Naval: Happiness is an extremely loaded term. It means completely different things to different people. Everybody has strong preconceived notions of what happiness is and how they can attain it.
There are many types of happiness
I’m going to conflate happiness, pleasure, peace, joy, bliss, contentment, well-being and more. I don’t do it deliberately.
But at the same time, this is not math. We cannot clearly bound these words. They mean different things in different contexts to different people. So try and get into the spirit of what I’m saying, rather than getting hung up on specific words and details.

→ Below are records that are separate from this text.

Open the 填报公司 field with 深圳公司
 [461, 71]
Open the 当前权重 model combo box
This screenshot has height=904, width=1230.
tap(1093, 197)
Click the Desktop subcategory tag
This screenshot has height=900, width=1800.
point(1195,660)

When some people talk about happiness, they’re really talking about pleasure or thrills. They might say, “I had a really good meal; therefore, I’m happy.” When other people are talking about happiness, they’re talking about a general state of contentment and well-being. Other people are referring to enlightenment, like a Buddha would have reached.
Many people take the point of view that there’s no such thing as happiness or that happiness is counterproductive—or that misery comes from pursuing happiness. There’s a lot of truth to these ideas; we’ll get into it.
Happiness is more like poetry than algorithms
I might say, “The way to be happy is X,” and people will respond, “Well, didn’t you just say happiness is a cause of misery?” This is not mathematics. You can’t link algorithms together.
This is more like poetry. If you read 50 poems by the same poet and try to map them out analytically and map words from one poem to another and see if it makes sense, you’ll miss the point. Don’t fixate on the words. Don’t even fixate on the sentences. Ponder the overall thought process and message.